Seaborne premium hard metallurgical coal prices have inched slightly lower this week on muted trading activity in the FOB market amidst thin buying interest for spot cargoes from Northeast Asia steelmakers.
Nevertheless, delivered prices to China gained strength as end-users exhibited positive sentiments on the grounds of restocking needs.
In China, buyers were heard to be actively seeking for low ash coking coal cargoes with prompt laycan, while in the hard coking coal segment, a trade was reported for 85,000 MT of HCC at USD 191/MT CNF China with end April-early May laycan.

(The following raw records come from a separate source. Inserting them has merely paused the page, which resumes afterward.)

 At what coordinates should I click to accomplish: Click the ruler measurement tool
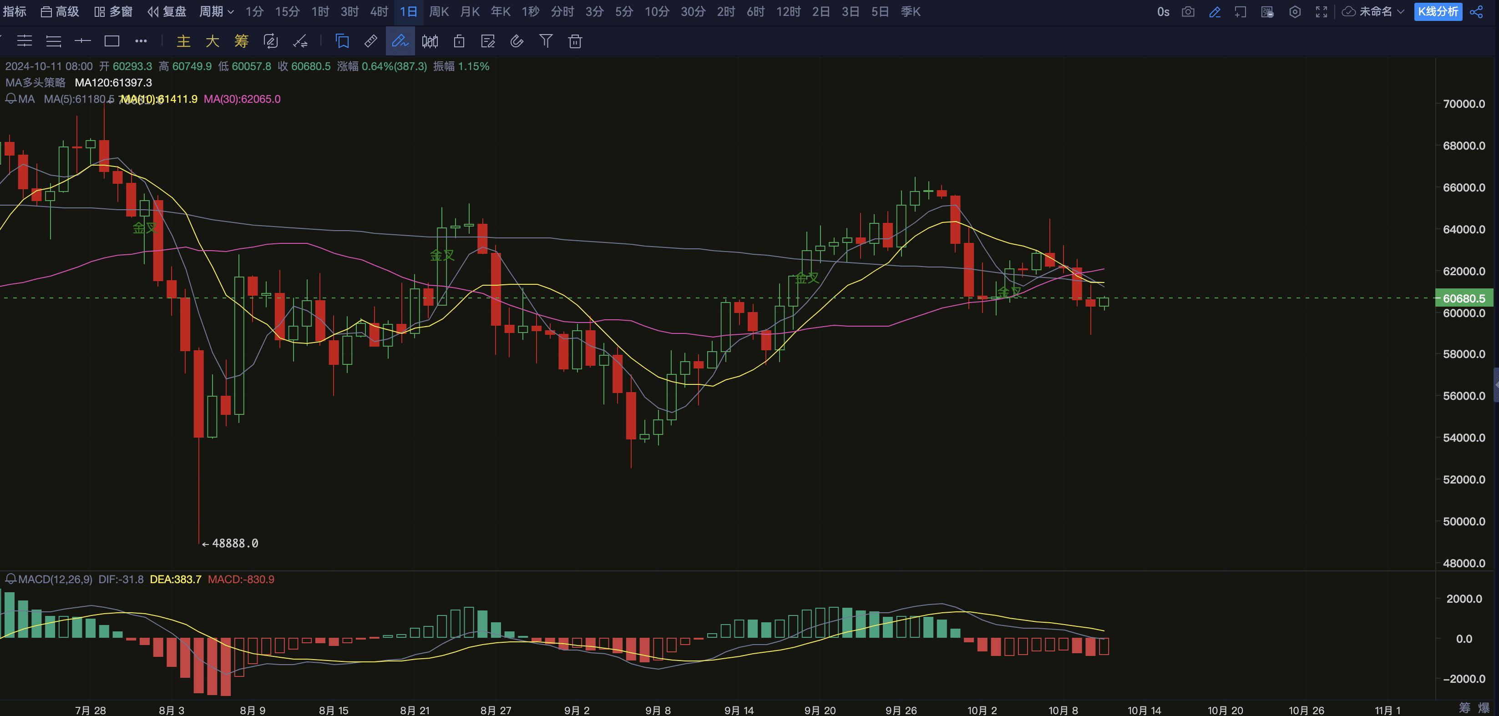(371, 41)
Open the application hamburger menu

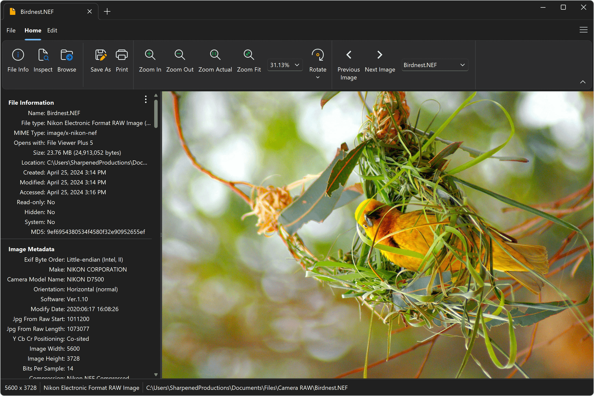coord(583,30)
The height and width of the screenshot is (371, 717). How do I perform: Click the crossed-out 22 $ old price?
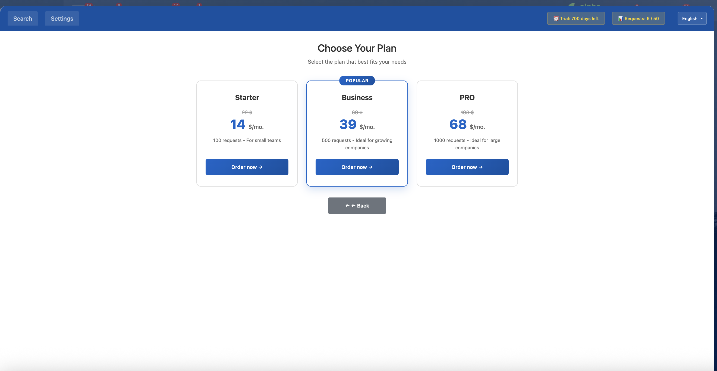247,112
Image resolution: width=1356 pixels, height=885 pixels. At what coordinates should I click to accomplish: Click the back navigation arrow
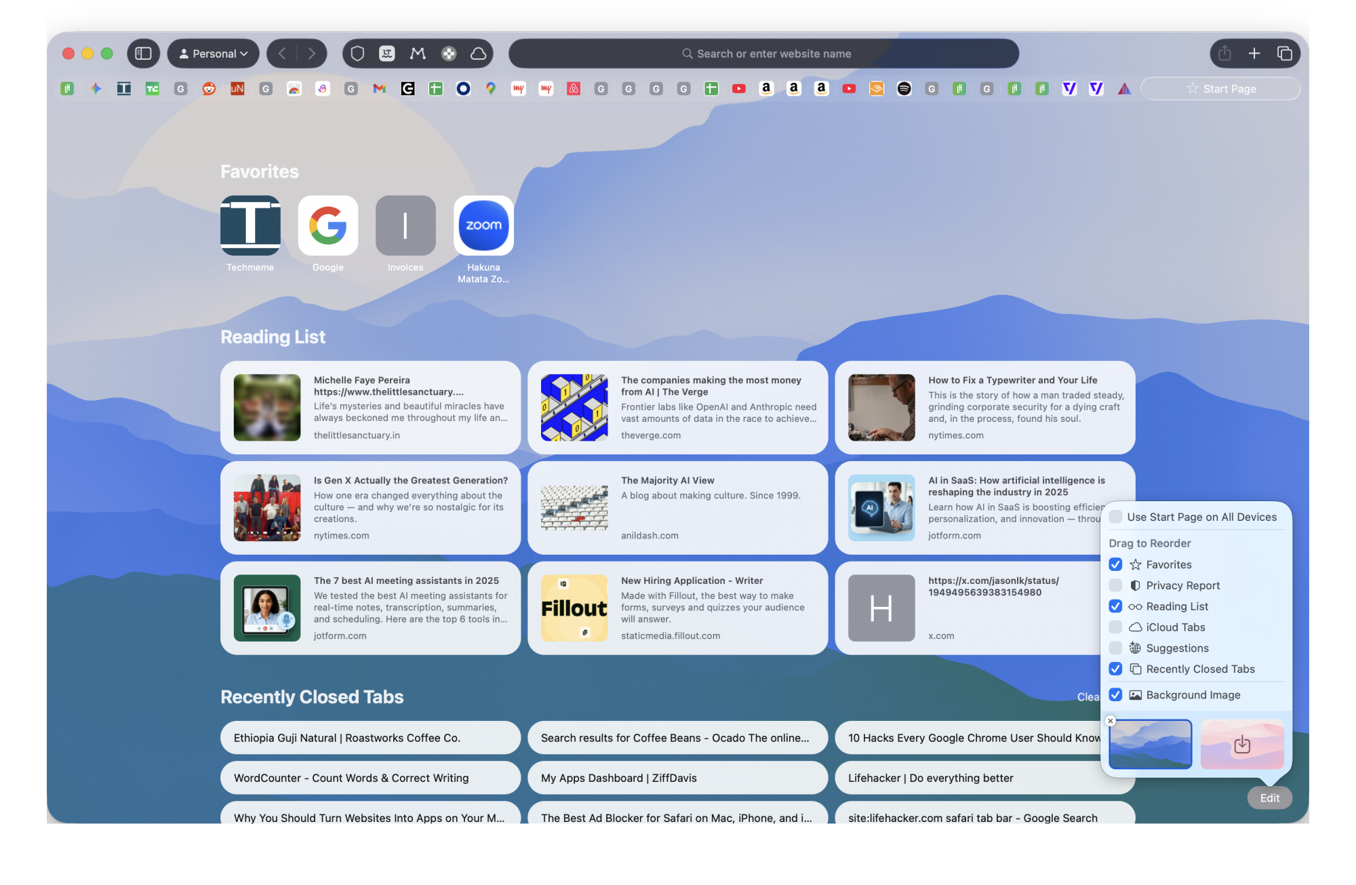[x=283, y=53]
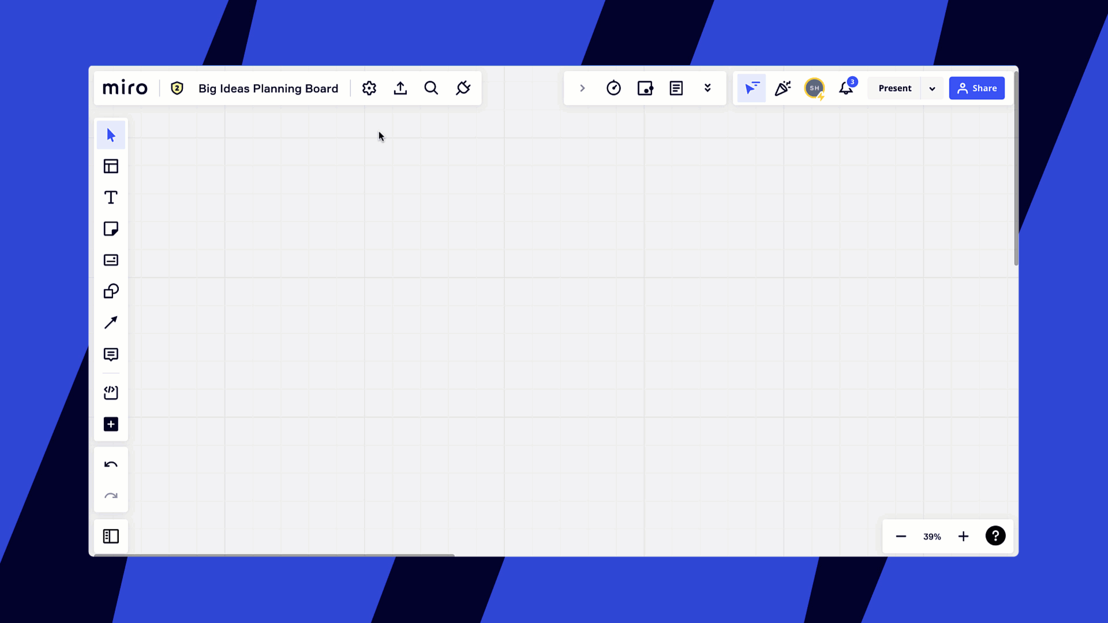Viewport: 1108px width, 623px height.
Task: Open the Timer app
Action: [613, 88]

Meanwhile, a potential rebound in China’s domestic metallurgical coke prices, following weeks of prolonged declines, seems likely to attract further interest in seaborne coking coal imports.

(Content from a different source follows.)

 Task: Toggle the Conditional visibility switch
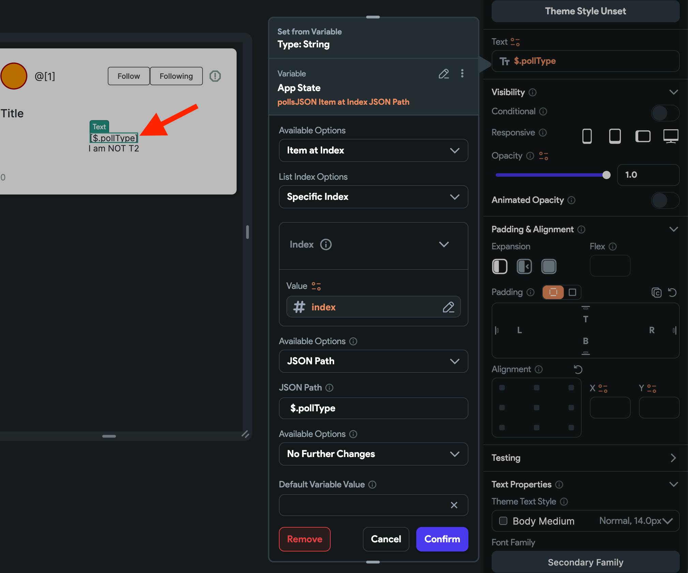pos(665,113)
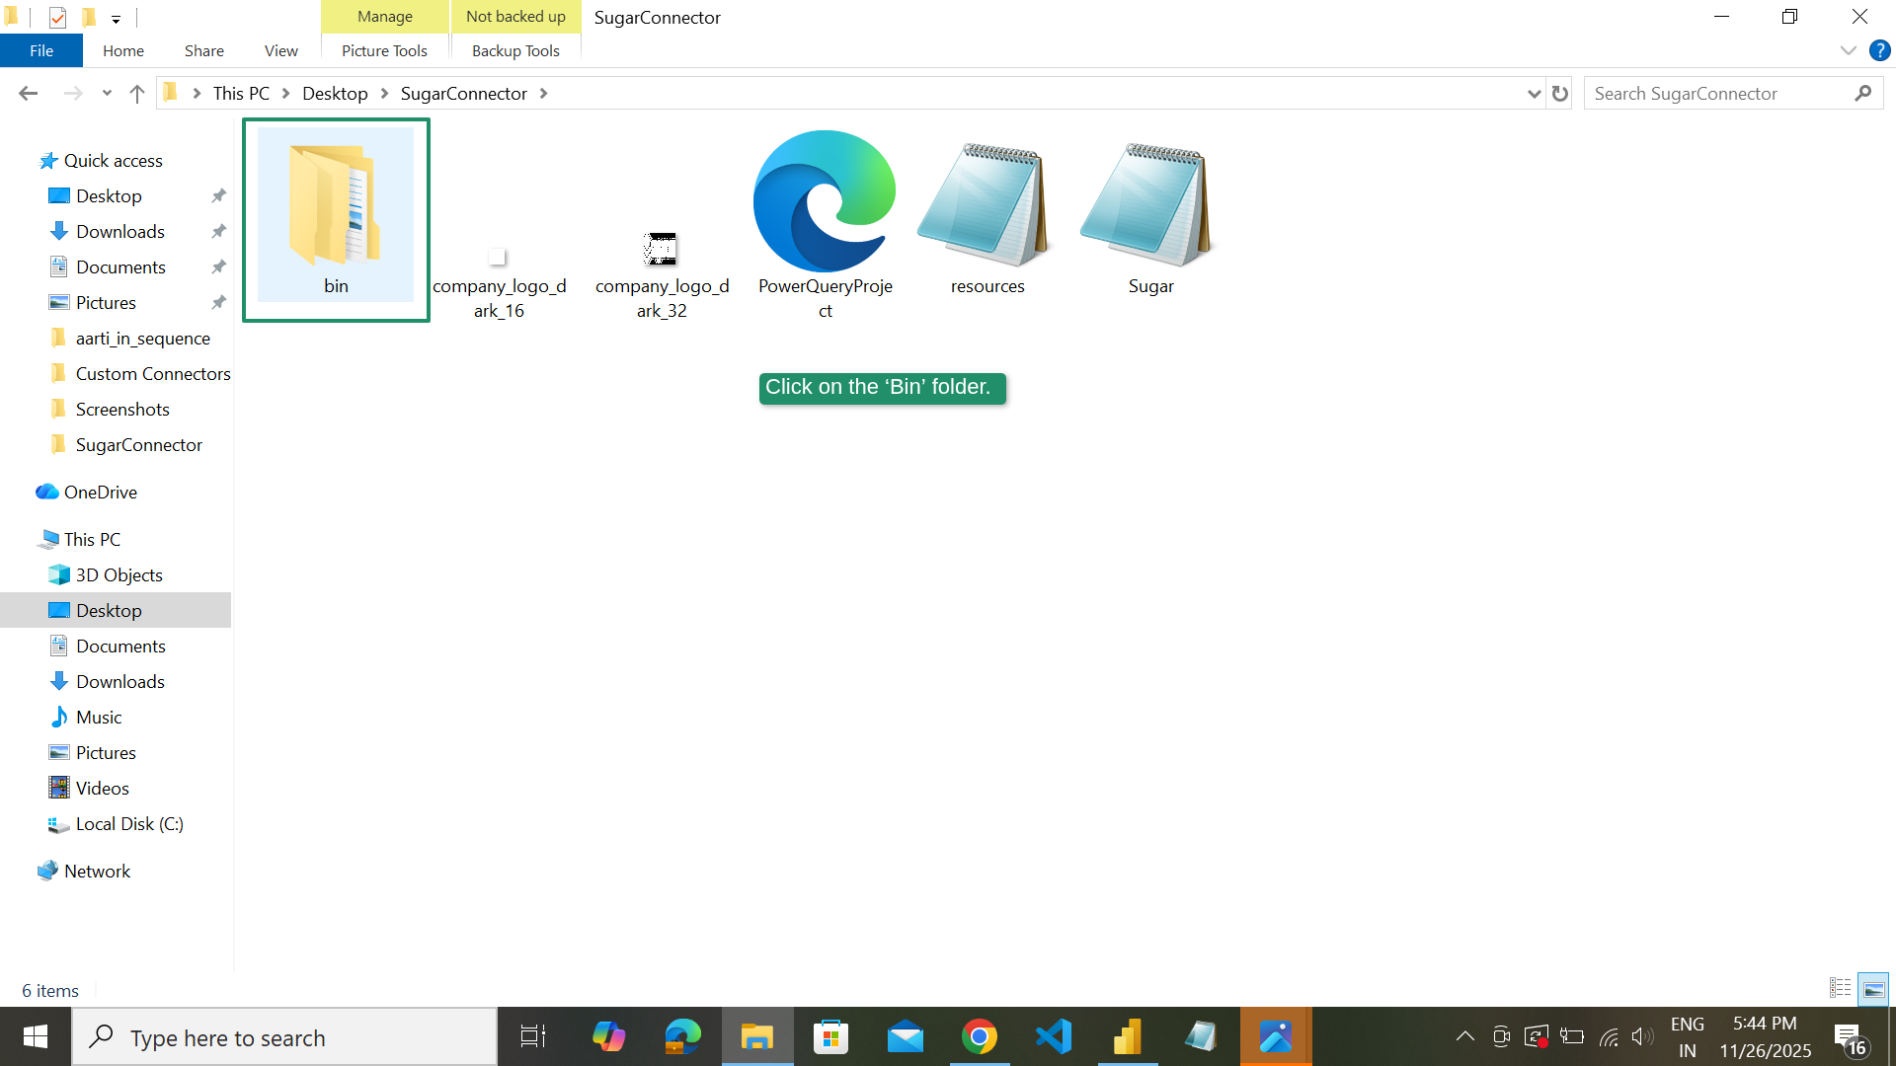Open Visual Studio Code from the taskbar

click(x=1053, y=1036)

On the contrary, however, the Chinese steelmakers have become cautious against imports of excess raw materials, as domestic prices continue to weaken.
PRICE ASSESSMENTS
Latest offers for the Premium HCC grade are assessed at around USD 203.75/MT FOB Australia, lower by about USD 2.20/MT than the average rate of USD 205.95/MT that prevailed in the week gone by (15-19 Apr’19).
Offers for the 64 Mid Vol HCC grade are assessed at around USD 181.80/MT FOB Australia.
For Indian buyers, the above offers amount to USD 216.25/MT and USD 194.30/MT respectively on CNF India basis.